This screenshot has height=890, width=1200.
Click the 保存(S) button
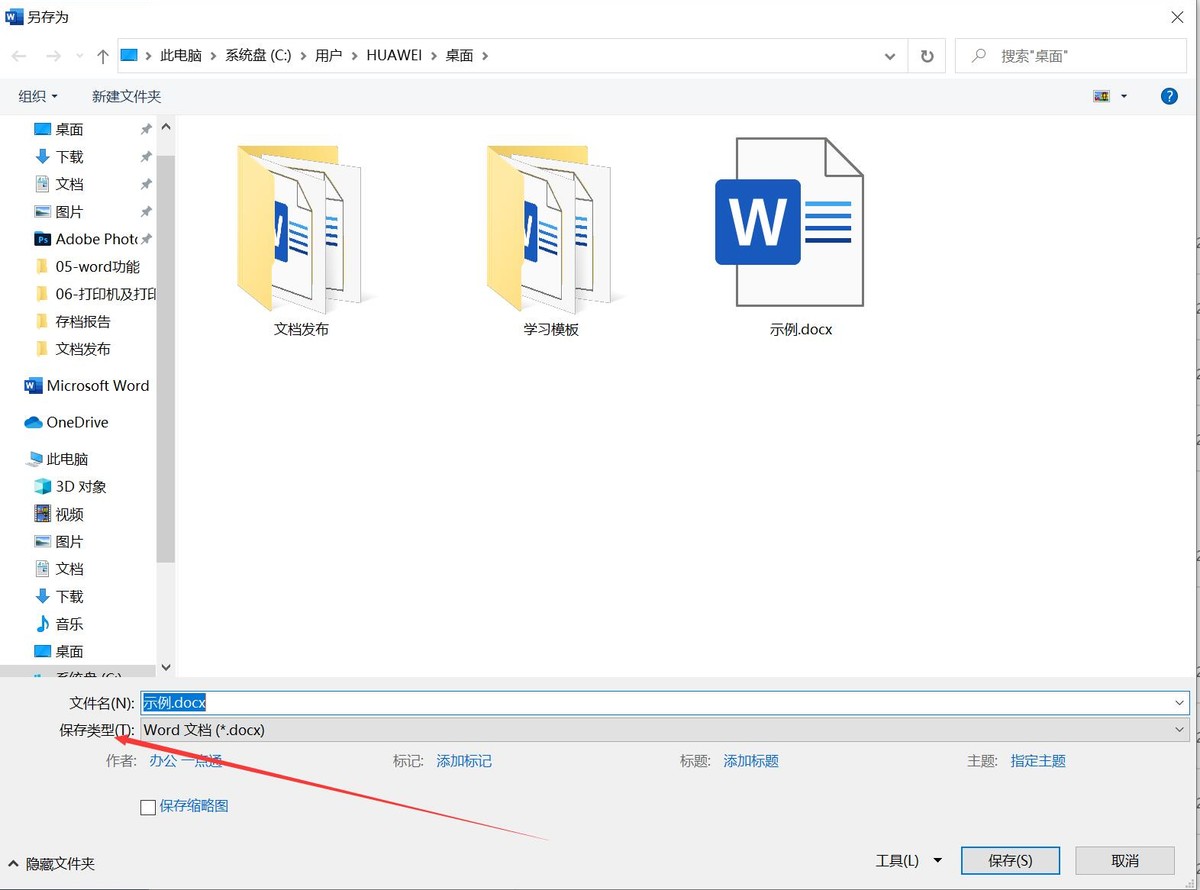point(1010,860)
***
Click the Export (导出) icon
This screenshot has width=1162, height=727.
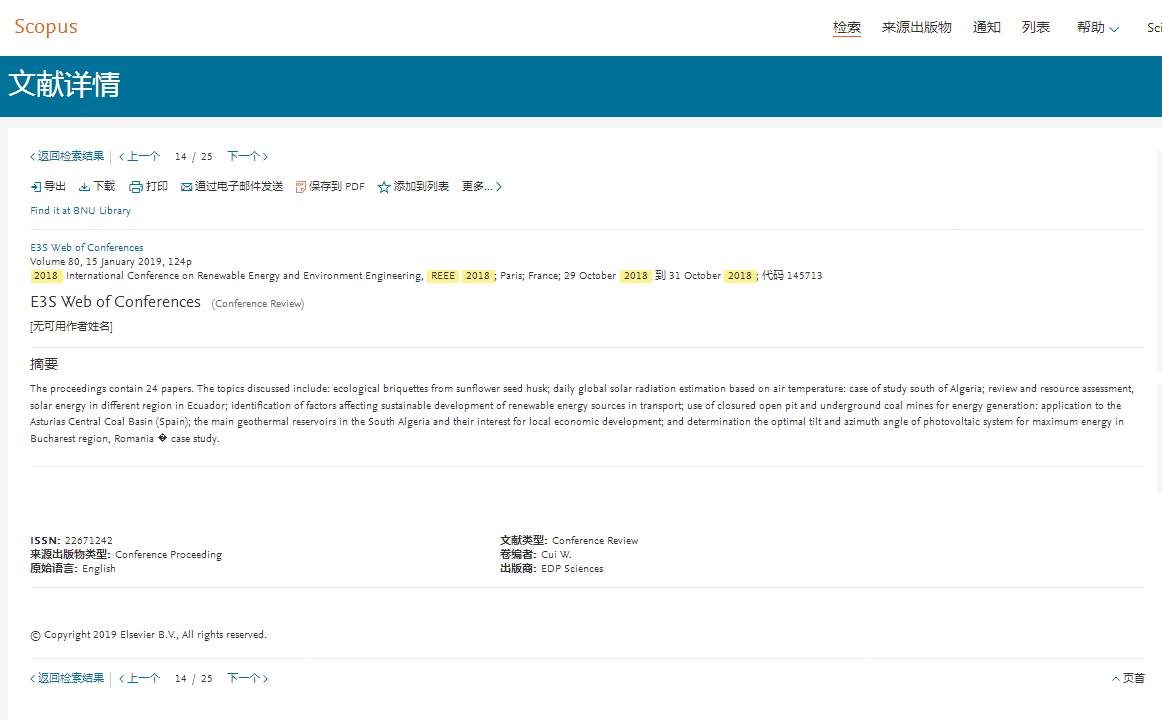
***
■ ABOUT THIS EXERCISE ■
All lines above from the one containing "Click the Export (导出) icon" to the one containing "This screenshot has width=1162, height=727." must be repeated exactly, both lines included, and no others.

■ COMPLETED TASK ■
Click the Export (导出) icon
This screenshot has width=1162, height=727.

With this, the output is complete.